Ruppert, too, was lonely. “He was a simple man, and direct, but he had moments of loneliness,” explained George W. Sutton Jr., who handled public relations for him. “Sometimes when he was busy he would stop and ask me about my farm, and talk like that until something turned him back into the business machine.”15

5. Being bachelors only added to their loneliness, though they had different views on marriage. Huggins told Dan Daniel, “That’s my one big regret. Married life gives a man varied interests.”16

When he was younger, Ruppert said he did not want to marry because “it was too much fun being single.”17 He later said, “There are too many attractive girls in New York to ever allow a man to be lonesome.”18

As an older man, he became close to Helen Weyant, a woman who became the informal hostess at his upstate mansion. She was much younger than Ruppert, and there is no evidence of a romantic relationship between them, or between Ruppert and any woman. He was more like a kindly old uncle; so kindly, he left Weyant a third of his estate.

 

Ed Barrow, seen at right with Ruppert (left) and Huggins, Barrow was a Yankees front office fixture from 1921 to 1945.

 

6. While Ruppert was a fan the Yankees, he still treated them as a business. “If a machine in my business wears out I replace it,” he said. “I am always looking at improved machines; improved property. I study efficiency in business. Baseball is a sport; it is a hobby, but it is a business. I want the most out of baseball.”19

Yet a similar quotation from Huggins could easily be mistaken for something Ruppert said. Operating a ball club, he believed, was “the quality of being able to look ahead and size up the future by the signs of the present. … In a way this business instinct is nothing but a keen gambling sense. It is knowing when to throw a lot of new capital into the organization.”20

7. Having control of their “business” was key to both men. To the extent possible, they wanted to control their own destinies. Ruppert couldn’t coexist with his partner, Til Huston. Ed Barrow described them as “two self-willed personalities, who by background, manner, and outlook were worlds apart.”21 Likewise, Huggins couldn’t coexist with Branch Rickey. When Rickey became his boss in St. Louis, after the 1917 season, he knew all personnel decisions would be made by Rickey and left the Cardinals for the Yankees.

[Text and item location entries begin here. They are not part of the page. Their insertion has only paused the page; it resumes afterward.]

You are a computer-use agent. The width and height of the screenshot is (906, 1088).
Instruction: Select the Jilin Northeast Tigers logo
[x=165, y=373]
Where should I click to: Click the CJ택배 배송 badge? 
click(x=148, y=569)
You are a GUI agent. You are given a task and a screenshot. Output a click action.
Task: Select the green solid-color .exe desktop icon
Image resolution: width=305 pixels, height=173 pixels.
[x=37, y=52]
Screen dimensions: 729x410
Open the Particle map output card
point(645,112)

8. The Colonel and “Hug” were excellent judges of personnel, who looked for the same personality traits in potential hires, which were a man’s disposition and his belief in putting the team first. Ruppert’s key hires were brilliant. In addition to Huggins, he brought in Ed Barrow as his business manager, Joe McCarthy as a successor to Huggins, and George Weiss to develop and run the farm system.22

Few men Huggins traded away went on to star elsewhere. No less an authority than John McGraw had said back in 1915, “Miller Huggins is my ideal of a real leader. … He can take a player who has shown only a mediocre supply of ability on some team and transform him into a star with his club.”23

9. Dealing with Babe Ruth’s often childish and outrageous behavior caused trials and tribulations for both, particularly Huggins. Eventually, they each would have to confront the Babe, and each would come out on top.

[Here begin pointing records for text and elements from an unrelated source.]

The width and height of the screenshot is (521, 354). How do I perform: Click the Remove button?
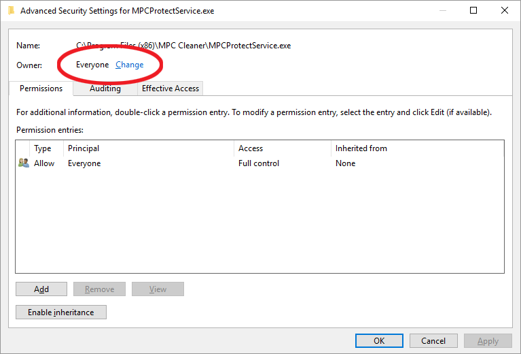[99, 289]
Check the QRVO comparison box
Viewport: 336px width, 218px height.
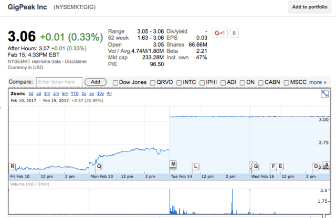153,82
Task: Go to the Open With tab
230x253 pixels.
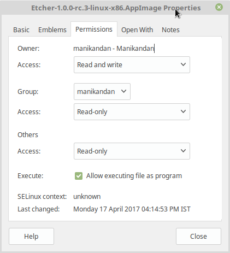Action: pos(137,30)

Ruth had repeatedly ignored his manager and violated club rules for years. In 1925, with the Yankees and the Babe in deep slumps (they were 27 games out of first place, and he was batting .266), Huggins decided it was a good time for him to crack down. With Ruppert’s backing, he suspended Ruth for two weeks and fined him $5,000. The following season, Ruth and the Yankees made stunning comebacks. The Babe led the New Yorkers to the first of three consecutive pennants, leading the league in runs, runs batted in, and the first of six consecutive home run crowns.

The ultimate Ruppert-Ruth confrontation came ten years later, in 1935. Ruppert had repeatedly refused Ruth’s request to manage the club. With the 39-year-old Babe’s aging body and on-field performance breaking down, Ruppert declared it was time for the Yankees to move on. “The success of the Yankees is no longer intertwined with, and dependent upon, the success of Ruth,” he said.24

Despite the headaches he gave them, Ruppert and Huggins benefited greatly from having Ruth on their team. He not only led them to success on the field, his popularity had helped them take away a good portion of New York’s fans from John McGraw’s Giants.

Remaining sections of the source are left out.